I think every theological educator asks themselves some form of the following question: What is the raison d’être for my teaching? Sometimes this reflection manifests in a functional way amid the immediacy of constructing a syllabus as we interrogate our learning objectives. But there are also moments where we take a step back and think about the ultimate aims of our vocation. We render for ourselves an accounting of dreams fulfilled, deferred, and denied.

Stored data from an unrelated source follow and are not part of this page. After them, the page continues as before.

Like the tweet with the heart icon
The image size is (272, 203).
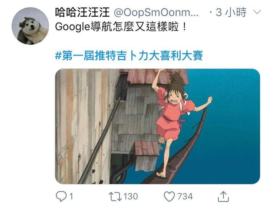169,196
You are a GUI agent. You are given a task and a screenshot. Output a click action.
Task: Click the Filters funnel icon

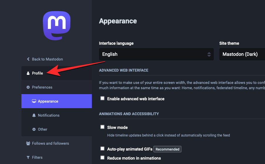[x=28, y=158]
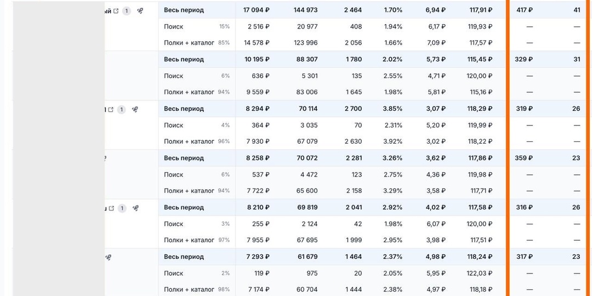Click the "1" badge in 8 210 ₽ row

122,208
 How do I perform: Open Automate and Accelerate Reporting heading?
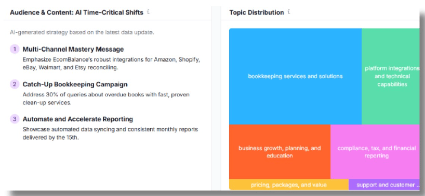tap(78, 119)
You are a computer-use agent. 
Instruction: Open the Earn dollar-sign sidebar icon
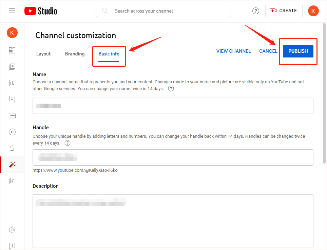tap(12, 148)
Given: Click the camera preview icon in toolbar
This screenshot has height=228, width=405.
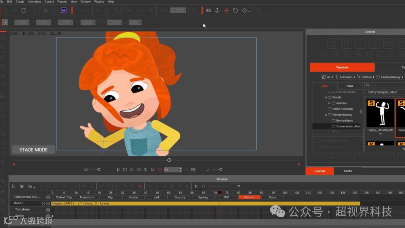Looking at the screenshot, I should click(x=208, y=10).
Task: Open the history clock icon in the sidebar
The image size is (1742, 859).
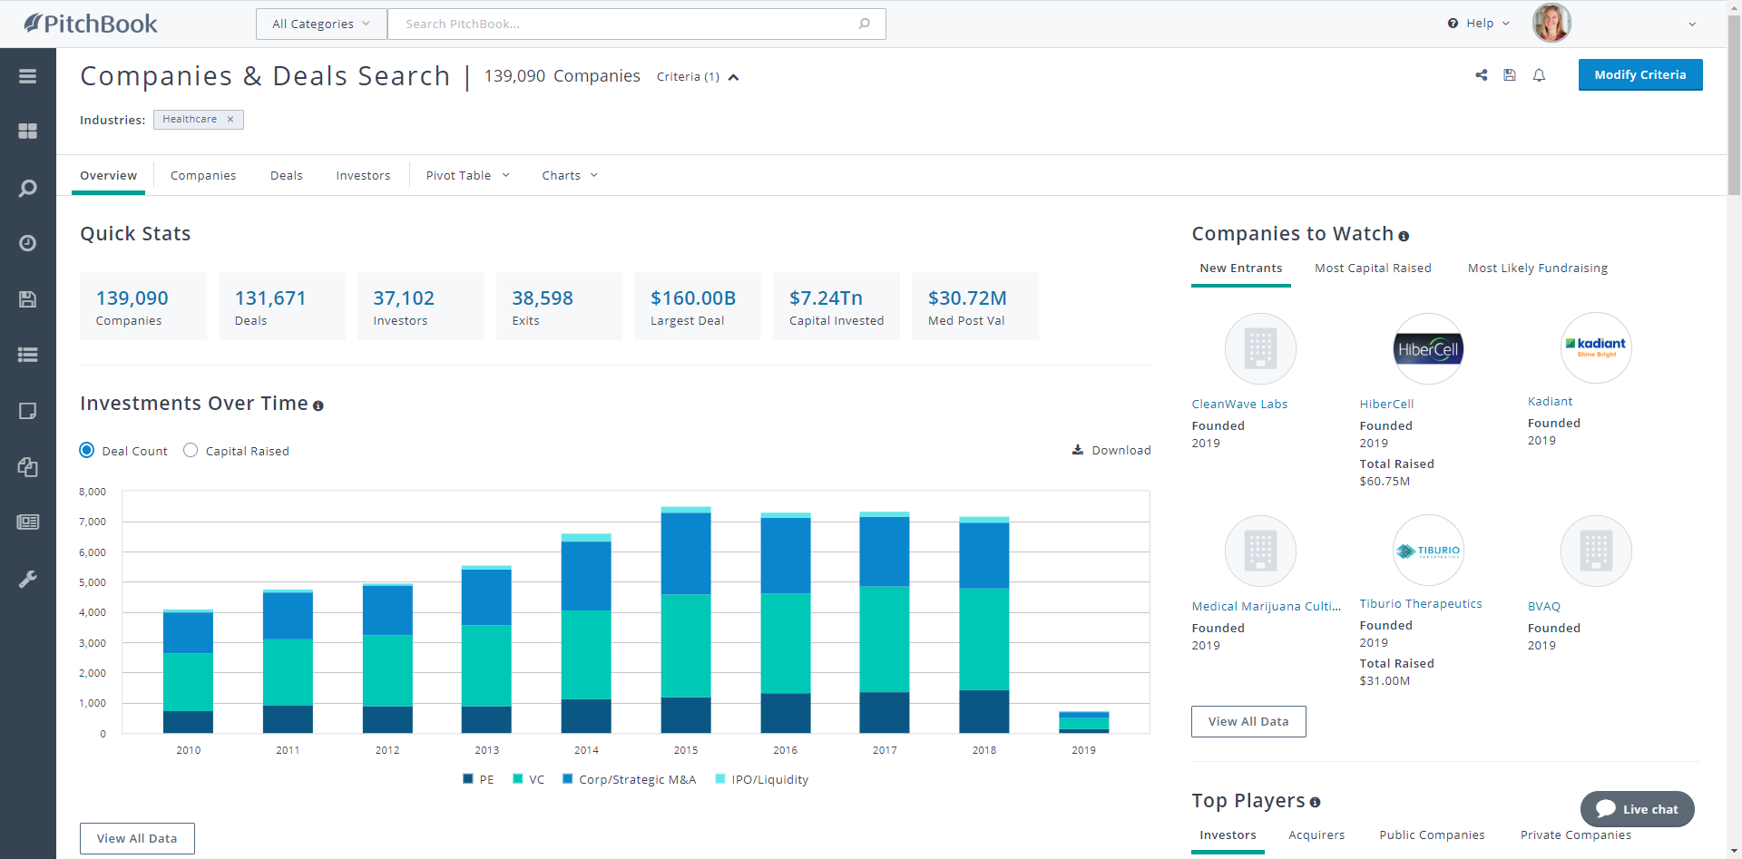Action: pyautogui.click(x=27, y=243)
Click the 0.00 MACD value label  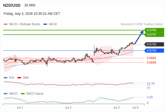pyautogui.click(x=150, y=97)
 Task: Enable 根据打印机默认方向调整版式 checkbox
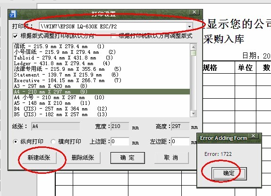coord(113,36)
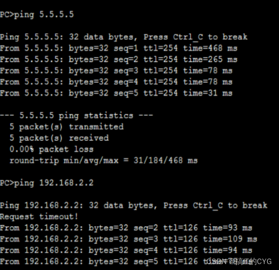Click the 'Ping 5.5.5.5: 32 data bytes' header line
Screen dimensions: 279x270
124,37
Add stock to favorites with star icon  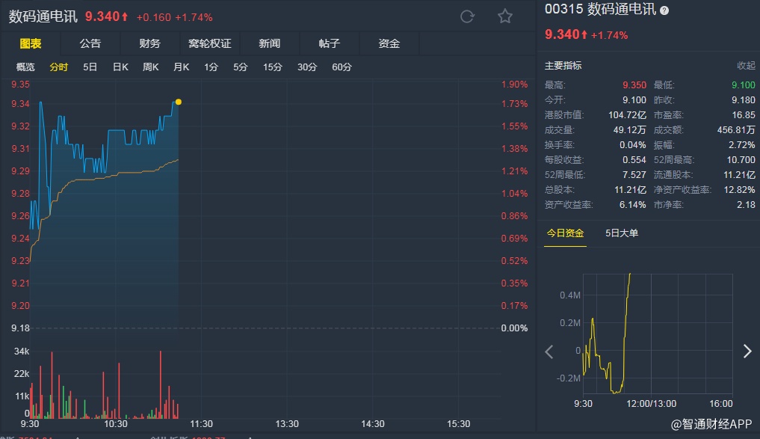pos(505,16)
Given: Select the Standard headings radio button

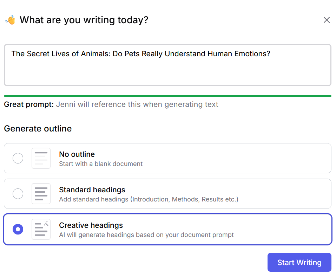Looking at the screenshot, I should click(18, 194).
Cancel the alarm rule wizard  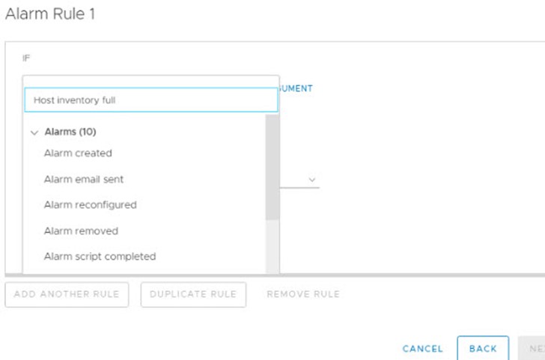coord(423,349)
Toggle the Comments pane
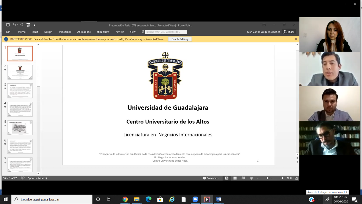The height and width of the screenshot is (204, 362). [x=211, y=178]
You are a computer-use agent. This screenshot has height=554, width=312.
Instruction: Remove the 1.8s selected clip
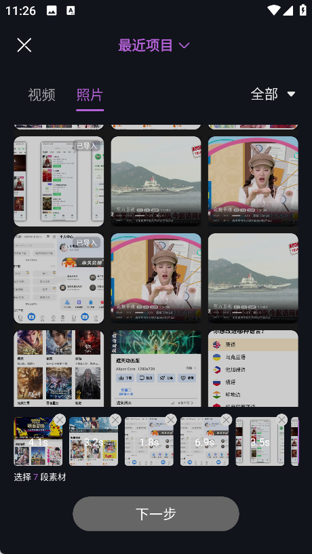[x=171, y=420]
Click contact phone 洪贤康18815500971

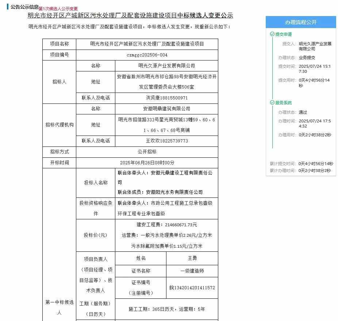click(166, 98)
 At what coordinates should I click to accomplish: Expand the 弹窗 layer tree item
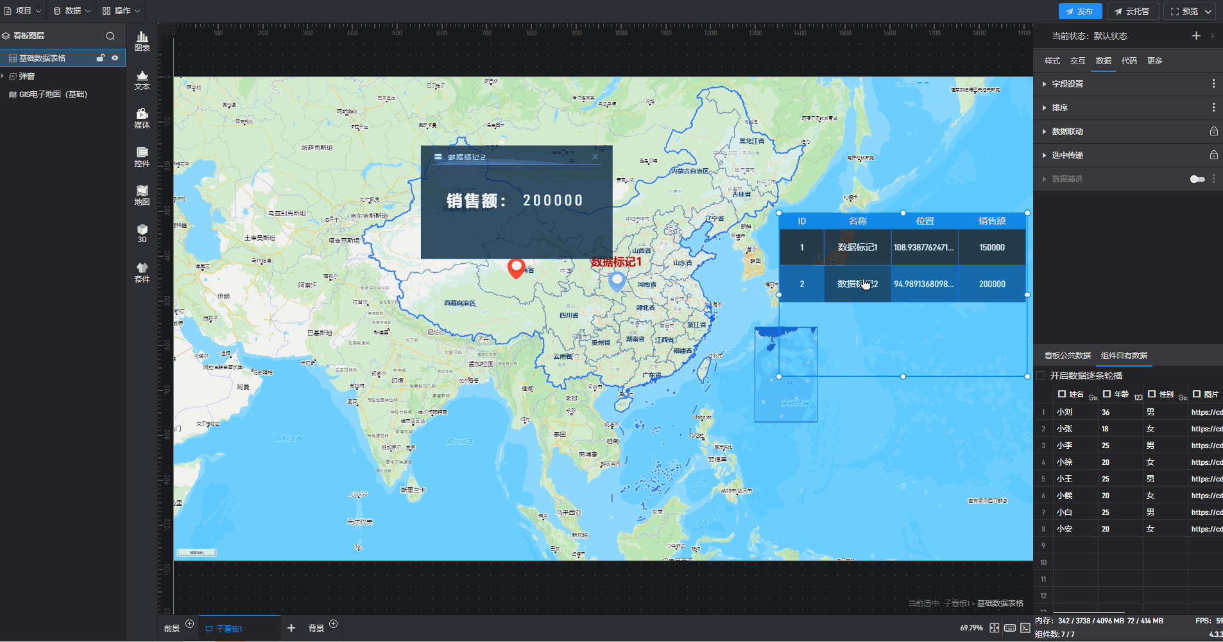[3, 76]
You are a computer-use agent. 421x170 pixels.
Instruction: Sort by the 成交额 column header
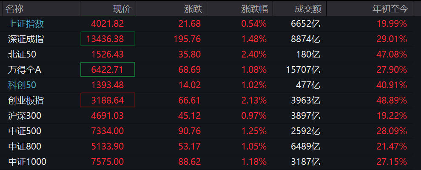[x=308, y=9]
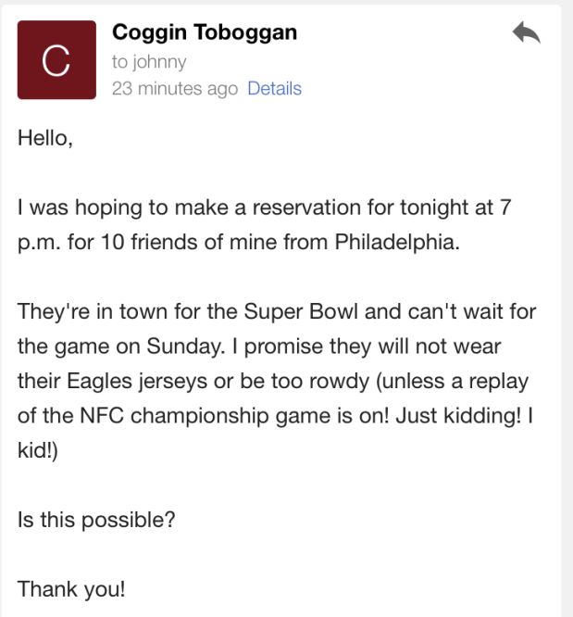Click the '23 minutes ago' timestamp
The image size is (573, 617).
click(174, 89)
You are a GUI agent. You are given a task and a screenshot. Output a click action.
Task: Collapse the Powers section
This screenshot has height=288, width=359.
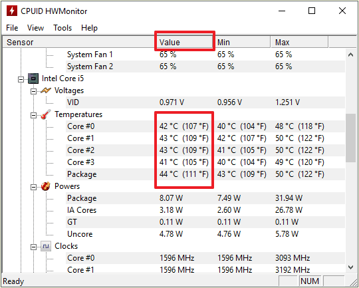click(x=34, y=187)
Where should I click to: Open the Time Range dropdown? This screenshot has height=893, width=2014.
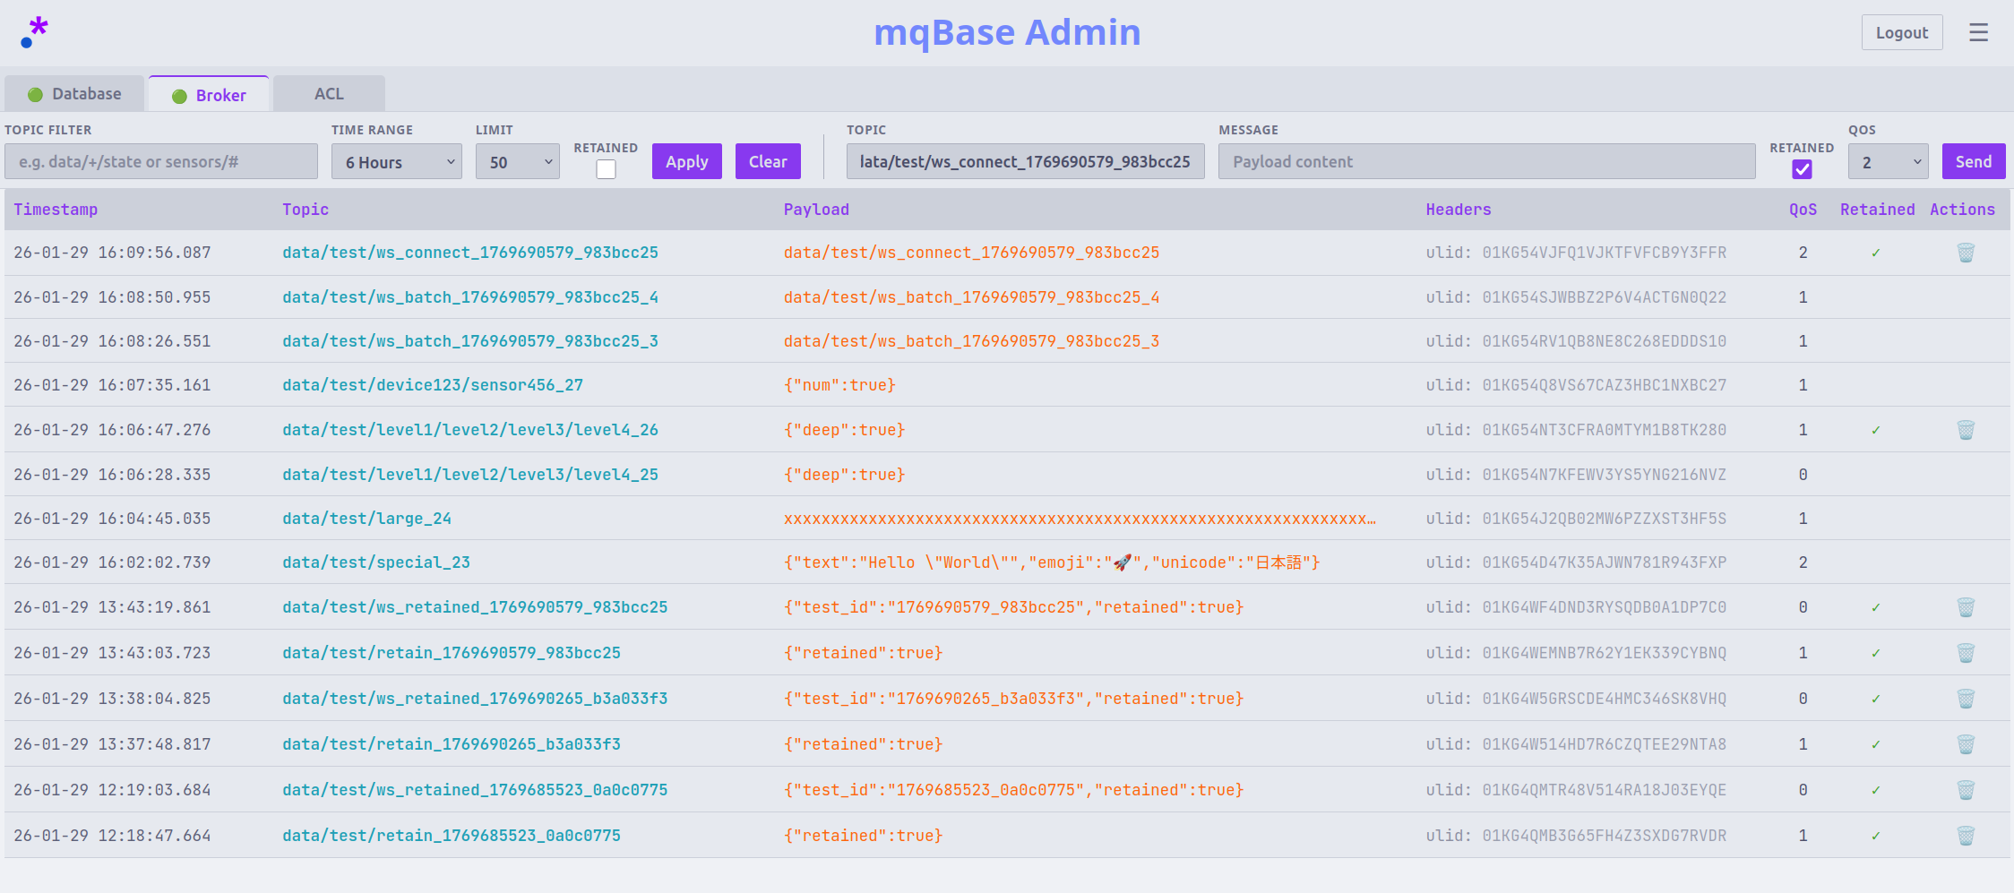click(x=396, y=162)
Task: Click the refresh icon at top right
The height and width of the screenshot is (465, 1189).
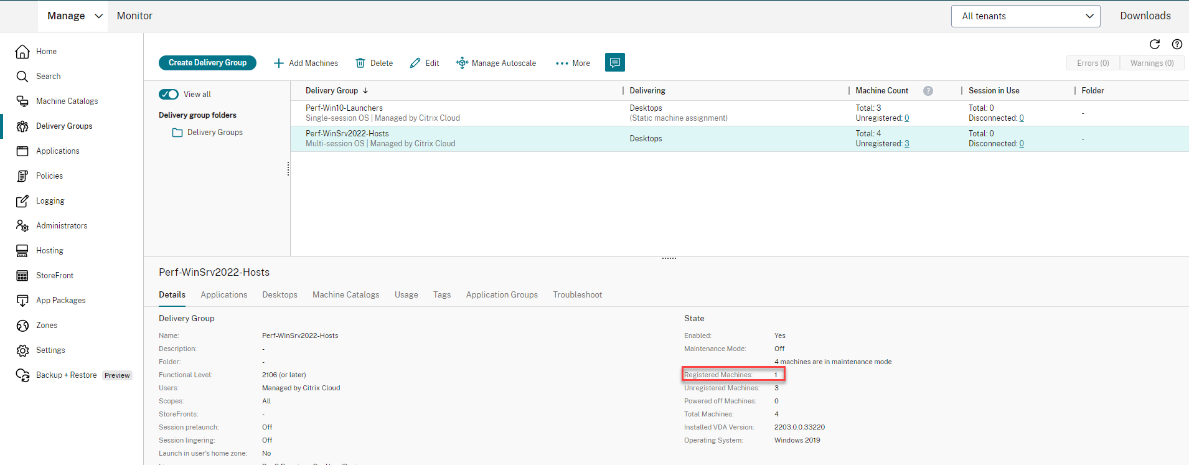Action: 1154,44
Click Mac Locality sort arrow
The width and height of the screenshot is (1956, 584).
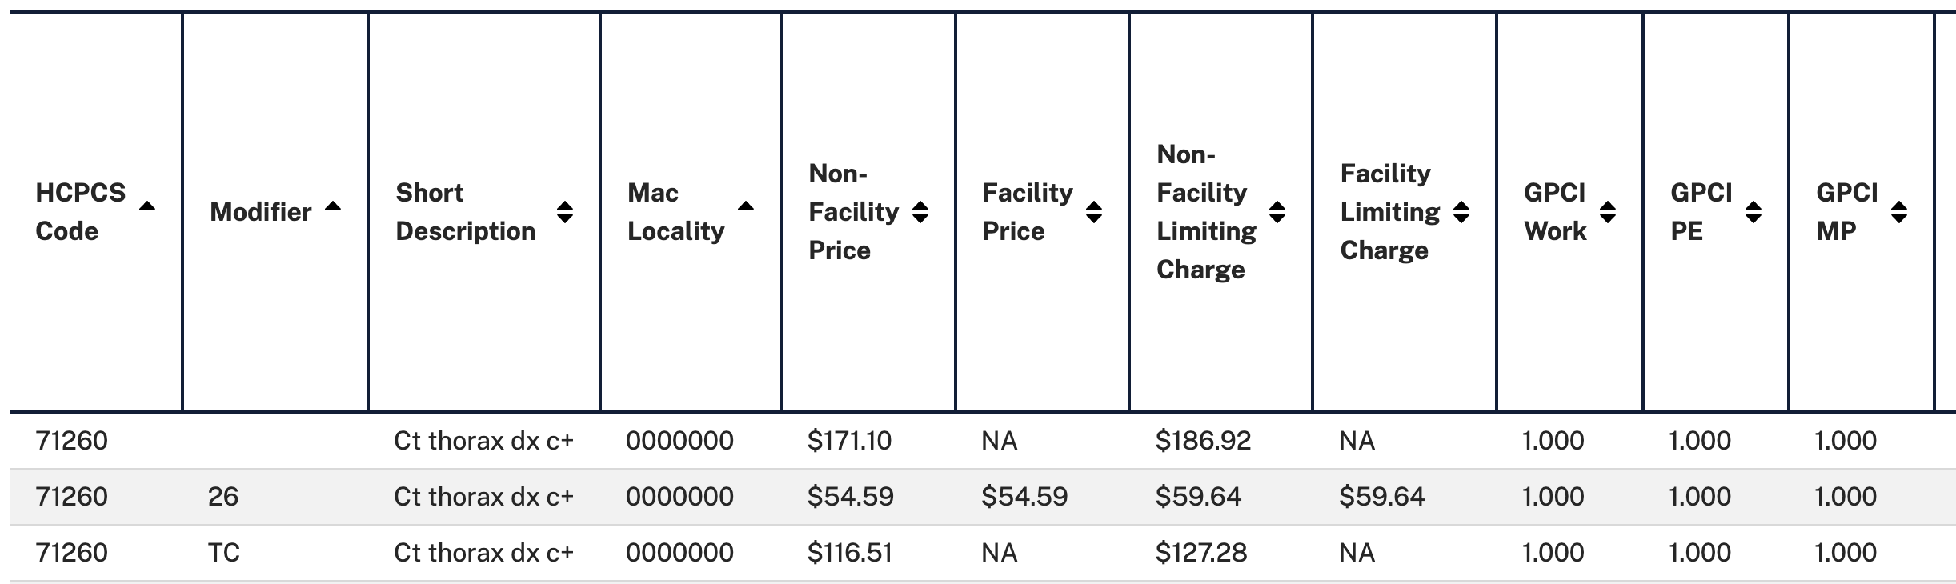tap(746, 206)
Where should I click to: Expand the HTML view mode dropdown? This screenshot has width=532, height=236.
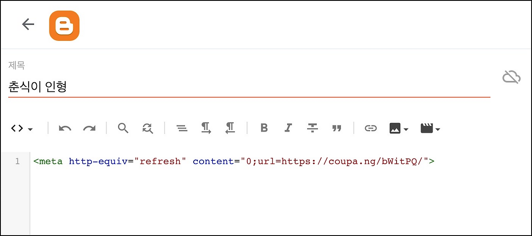22,128
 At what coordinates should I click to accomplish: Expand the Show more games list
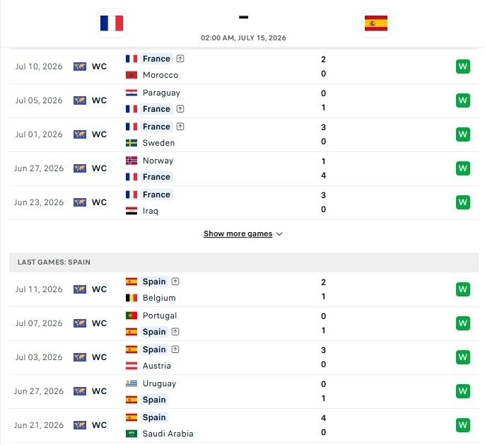point(238,233)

I teach at a denominational seminary with an increasingly diverse student population such that there are many ecclesial and social contexts represented in my classroom. One context is the “purple church.” The simplest definition of the purple church is a congregation in the United States with red Republicans and blue Democrats worshiping together. Other articulations extend the metaphor beyond political polarization to encompass a community of faith with Christians who disagree on a variety of social issues, theological matters, and worship styles. Some believe that a necessity for pastoring in a purple church is the capacity to simultaneously exercise pastoral care and prophetic leadership. One interpretation of purple church ministry finds the “pastoral” focus addresses the personal needs of congregants and the “prophetic” focus seeks to inform congregants on how to faithfully engage their civic responsibilities. Yet even clergy themselves concede that effective ministry in this context requires biting one’s tongue sometimes and purposefully steering clear of some societal injustices.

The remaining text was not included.